Tuesday, September 27, 2005

September 27, 2005

This is my last Tuesday off until Christmas break when we get two weeks off. I bummed around the house for a bit then went and met Yoko in Nishi-Funabashi to lend her my pack and sleeping bag. She's off to Australia for two weeks on Friday and she didn't have a pack big enough for a two week trip. We bummed around a bit, I showed her how to adjust and pack the pack, then we decided that we didn't want to go home yet, so we headed for Funabashi. I hadn't been there for several months and I had forgotten about how good the shopping is there. It's what you would expect from an Asian city. It's crowded, busy, close and dirty. Tokyo is far too metropolitan and I often forget that I'm in Asia when I'm bootin around Tokyo. Funabashi feels more like what I expected before coming here. Although, by Asian standards it's still incredibly clean and safe. There's gates over the train tracks, no live stock on the streets, and people generally obey traffic standards.

We went to a fab little store called Loft that's full of great housewares and the basement is all cards, paper, and office supplies. I think I'm gonna have to make a trip there to buy some new linens and stuff to send home. It's like a cool, small, IKEA with less selection within items but a greater variety of actual items, and very little furniture. I don't think that makes sense. Instead of having 20 different styles of sheets like IKEA there's 8, but IKEA doesn't have a beauty section or fitness supplies. It's just a little different. So by the time we were done shopping in there I was completely dizzy from lack of food (yes I had been home all day before that, but no, I hadn't eaten anything, no food left in my house, no bike to ride to make a quick trip to the store and I needed to stay near the phone to hear from Yoko) and we decided to forego the hyaku yen shop (the dollar store). We hit a fabulous little place for some kaiten sushi.

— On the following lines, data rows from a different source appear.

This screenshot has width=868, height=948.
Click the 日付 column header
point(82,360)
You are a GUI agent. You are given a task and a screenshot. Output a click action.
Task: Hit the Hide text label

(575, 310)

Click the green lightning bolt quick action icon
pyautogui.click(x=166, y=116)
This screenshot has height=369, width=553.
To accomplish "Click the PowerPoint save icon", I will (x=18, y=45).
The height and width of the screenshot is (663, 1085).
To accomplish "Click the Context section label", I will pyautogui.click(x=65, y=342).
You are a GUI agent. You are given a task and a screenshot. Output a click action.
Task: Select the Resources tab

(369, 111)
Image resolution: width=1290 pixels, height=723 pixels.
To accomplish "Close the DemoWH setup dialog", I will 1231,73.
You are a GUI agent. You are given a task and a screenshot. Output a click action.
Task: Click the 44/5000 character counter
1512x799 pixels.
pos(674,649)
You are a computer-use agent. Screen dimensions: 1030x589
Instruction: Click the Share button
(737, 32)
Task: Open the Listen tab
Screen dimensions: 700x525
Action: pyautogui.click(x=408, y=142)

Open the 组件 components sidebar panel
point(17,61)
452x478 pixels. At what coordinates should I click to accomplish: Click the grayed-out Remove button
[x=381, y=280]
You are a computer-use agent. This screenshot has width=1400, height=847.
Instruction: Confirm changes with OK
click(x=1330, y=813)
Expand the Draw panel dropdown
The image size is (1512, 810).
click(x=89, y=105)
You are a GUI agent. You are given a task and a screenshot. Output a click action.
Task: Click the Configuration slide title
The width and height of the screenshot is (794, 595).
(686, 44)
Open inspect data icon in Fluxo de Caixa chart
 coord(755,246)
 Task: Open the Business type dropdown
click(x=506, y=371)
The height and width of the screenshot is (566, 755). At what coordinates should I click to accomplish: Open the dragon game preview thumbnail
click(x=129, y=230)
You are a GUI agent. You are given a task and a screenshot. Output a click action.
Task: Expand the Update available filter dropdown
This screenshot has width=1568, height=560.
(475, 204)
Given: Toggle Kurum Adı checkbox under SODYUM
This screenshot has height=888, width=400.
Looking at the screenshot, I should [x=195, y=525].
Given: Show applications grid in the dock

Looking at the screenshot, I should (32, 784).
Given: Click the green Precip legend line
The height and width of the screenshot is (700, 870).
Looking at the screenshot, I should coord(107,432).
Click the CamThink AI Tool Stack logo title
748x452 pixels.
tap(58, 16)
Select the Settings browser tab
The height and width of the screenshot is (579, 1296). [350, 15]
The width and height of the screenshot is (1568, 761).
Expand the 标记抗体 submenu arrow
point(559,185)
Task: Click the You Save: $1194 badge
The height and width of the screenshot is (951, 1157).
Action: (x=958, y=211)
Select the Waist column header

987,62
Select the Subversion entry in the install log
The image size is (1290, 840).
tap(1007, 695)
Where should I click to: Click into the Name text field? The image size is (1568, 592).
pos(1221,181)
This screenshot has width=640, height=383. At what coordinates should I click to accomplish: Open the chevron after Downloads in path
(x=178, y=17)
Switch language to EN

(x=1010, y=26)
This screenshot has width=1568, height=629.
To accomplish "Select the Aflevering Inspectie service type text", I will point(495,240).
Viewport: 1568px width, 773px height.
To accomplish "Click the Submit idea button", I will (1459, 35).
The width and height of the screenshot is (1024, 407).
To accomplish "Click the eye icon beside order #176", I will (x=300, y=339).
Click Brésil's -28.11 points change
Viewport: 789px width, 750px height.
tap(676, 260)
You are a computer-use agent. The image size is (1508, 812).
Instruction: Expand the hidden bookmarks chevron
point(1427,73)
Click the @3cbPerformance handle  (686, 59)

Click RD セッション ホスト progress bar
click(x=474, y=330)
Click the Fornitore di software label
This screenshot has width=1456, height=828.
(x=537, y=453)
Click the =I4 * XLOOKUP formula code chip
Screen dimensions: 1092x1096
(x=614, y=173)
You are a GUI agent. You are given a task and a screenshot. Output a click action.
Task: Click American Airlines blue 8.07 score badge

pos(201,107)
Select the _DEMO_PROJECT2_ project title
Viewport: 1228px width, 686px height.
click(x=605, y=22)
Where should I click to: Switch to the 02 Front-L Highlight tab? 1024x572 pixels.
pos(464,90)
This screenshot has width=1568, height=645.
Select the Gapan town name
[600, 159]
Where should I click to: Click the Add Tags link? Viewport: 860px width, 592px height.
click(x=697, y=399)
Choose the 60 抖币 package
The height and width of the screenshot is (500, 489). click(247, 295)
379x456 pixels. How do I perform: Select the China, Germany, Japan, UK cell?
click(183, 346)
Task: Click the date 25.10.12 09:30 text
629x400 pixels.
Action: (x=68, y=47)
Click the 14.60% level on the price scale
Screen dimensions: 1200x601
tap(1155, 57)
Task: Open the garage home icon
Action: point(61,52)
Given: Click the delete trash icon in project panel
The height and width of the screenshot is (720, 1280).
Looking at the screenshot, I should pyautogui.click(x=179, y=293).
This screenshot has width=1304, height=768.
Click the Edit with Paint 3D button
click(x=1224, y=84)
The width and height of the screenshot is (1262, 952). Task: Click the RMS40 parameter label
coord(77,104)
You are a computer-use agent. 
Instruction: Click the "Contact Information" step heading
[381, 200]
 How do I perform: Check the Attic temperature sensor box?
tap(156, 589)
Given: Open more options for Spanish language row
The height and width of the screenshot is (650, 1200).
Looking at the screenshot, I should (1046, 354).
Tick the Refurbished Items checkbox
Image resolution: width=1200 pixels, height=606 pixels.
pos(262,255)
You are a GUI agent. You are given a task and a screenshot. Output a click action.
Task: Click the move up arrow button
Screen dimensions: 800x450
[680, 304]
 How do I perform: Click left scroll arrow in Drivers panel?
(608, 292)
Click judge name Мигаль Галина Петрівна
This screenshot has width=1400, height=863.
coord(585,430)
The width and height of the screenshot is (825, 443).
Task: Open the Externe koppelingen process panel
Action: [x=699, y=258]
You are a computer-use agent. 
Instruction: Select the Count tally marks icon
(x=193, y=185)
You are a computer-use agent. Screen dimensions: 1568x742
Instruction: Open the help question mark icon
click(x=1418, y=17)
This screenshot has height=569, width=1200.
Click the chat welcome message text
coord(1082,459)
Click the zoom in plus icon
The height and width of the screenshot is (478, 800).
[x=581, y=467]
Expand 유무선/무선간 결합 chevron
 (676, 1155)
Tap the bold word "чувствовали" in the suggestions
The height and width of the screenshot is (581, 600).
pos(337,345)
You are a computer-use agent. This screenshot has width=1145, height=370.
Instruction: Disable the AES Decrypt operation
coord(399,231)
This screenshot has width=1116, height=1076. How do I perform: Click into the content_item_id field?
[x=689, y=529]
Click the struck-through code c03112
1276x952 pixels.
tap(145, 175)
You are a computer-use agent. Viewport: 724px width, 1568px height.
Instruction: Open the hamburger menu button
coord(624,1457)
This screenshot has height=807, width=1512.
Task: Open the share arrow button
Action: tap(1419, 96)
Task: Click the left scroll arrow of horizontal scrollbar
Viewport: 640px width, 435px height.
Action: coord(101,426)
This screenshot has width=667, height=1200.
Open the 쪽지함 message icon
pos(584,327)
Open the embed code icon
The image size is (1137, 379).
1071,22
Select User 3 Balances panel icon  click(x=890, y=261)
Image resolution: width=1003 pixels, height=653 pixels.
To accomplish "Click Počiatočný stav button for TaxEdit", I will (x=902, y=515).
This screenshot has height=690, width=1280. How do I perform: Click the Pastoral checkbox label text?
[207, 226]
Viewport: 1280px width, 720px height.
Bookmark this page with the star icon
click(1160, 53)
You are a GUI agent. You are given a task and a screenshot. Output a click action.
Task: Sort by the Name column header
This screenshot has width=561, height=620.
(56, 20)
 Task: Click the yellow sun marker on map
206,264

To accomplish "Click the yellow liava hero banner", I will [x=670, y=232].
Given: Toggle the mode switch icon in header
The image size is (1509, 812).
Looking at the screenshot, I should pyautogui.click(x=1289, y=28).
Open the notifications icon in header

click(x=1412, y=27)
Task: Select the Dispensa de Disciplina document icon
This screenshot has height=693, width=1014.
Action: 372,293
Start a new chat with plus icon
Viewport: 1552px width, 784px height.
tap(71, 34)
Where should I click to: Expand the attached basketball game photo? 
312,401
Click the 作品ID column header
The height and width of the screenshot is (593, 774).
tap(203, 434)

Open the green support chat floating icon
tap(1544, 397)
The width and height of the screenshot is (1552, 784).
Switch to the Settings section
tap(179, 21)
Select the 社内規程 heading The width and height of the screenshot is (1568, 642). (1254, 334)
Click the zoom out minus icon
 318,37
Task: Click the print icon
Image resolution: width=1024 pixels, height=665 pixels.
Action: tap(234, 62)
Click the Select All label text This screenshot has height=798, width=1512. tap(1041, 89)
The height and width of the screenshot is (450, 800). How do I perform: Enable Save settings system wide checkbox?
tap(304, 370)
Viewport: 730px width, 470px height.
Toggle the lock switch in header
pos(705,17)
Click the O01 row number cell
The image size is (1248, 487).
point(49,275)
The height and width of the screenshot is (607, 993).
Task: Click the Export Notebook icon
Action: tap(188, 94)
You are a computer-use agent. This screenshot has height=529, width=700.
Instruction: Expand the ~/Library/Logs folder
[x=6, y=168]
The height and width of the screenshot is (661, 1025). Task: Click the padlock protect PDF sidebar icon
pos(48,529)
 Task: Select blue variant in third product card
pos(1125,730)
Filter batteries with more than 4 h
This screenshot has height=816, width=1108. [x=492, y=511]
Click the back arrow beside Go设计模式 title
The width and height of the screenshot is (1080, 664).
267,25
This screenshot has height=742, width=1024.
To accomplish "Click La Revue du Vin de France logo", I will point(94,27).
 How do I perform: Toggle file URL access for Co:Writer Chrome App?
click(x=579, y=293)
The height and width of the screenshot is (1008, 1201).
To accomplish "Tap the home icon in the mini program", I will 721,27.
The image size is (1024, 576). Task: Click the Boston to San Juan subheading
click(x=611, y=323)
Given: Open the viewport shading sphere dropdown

Kaiten sushi is usually a small sushi restaurant (although there are bigger places, like the one I just discovered like two weeks ago near the Kita station) where you sit at a counter (sometimes the bigger places have booths) and there's a conveyor that goes round and round the counter bringing the patrons all sorts of yummy sushi-ey goodness. There's usually like 2 pieces per plate and you take what you want and pay by the plate. So by the end you should have a stack of plates, you get up from your seat and some little old lady has counted up the plates and yelled out an amount by the time you reach the cash register. Most middle of the road places are around 100 to 150 yen per plate for the usual type sushi pieces. Some have really fancy things that cost more. The great thing is that the sushi chefs are in the middle of the counter making the sushi in front of you so you get entertainment with your meal. And of course, if you "Sumimasen" them when you don't see what slab of raw poison you were craving, they'll gladly make a plate up for you.